Work instructions
Rewrite the records with "location" replaced by "position" and everything else unchanged, leaving out the pictures.

Stored items
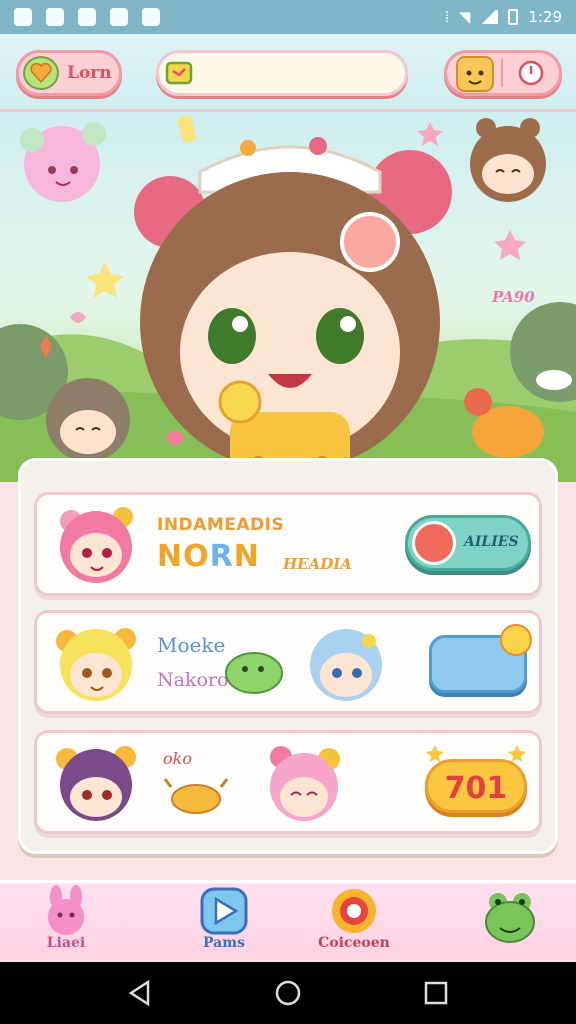  What do you see at coordinates (490, 17) in the screenshot?
I see `signal-icon` at bounding box center [490, 17].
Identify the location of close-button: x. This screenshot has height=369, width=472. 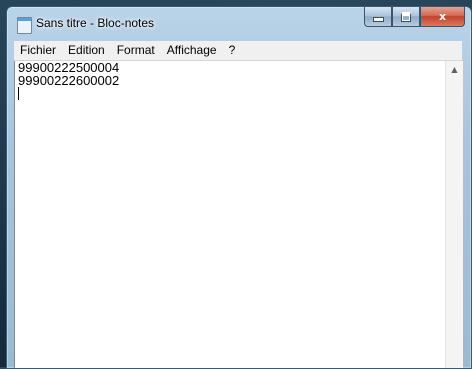
(442, 17).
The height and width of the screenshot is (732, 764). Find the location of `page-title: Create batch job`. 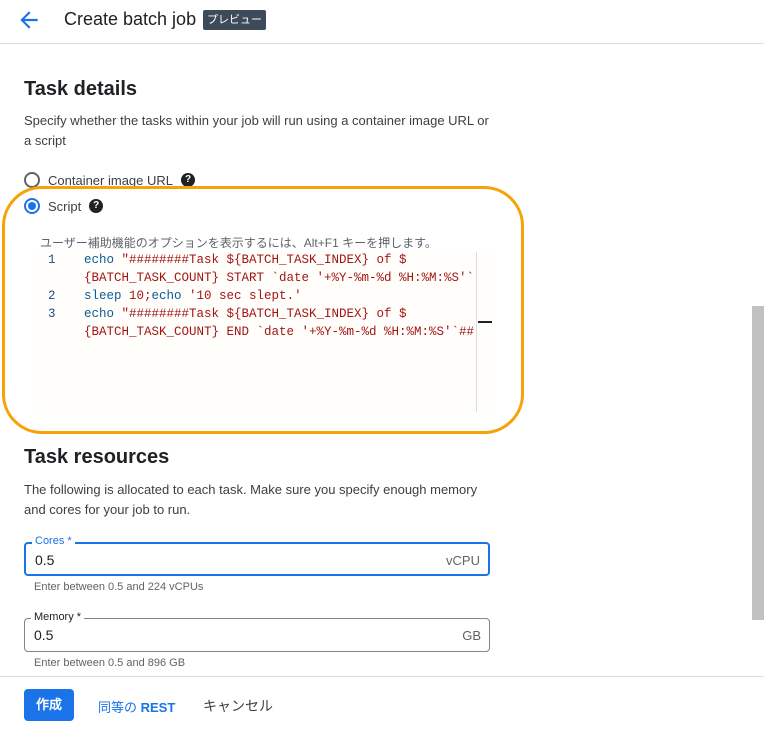

page-title: Create batch job is located at coordinates (130, 19).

Answer for this exercise
  What do you see at coordinates (490, 17) in the screenshot?
I see `signal-icon` at bounding box center [490, 17].
Identify the position of close-button: x. This screenshot has height=369, width=472. 
(442, 17).
The height and width of the screenshot is (732, 764). Find the position of `page-title: Create batch job`. 

page-title: Create batch job is located at coordinates (130, 19).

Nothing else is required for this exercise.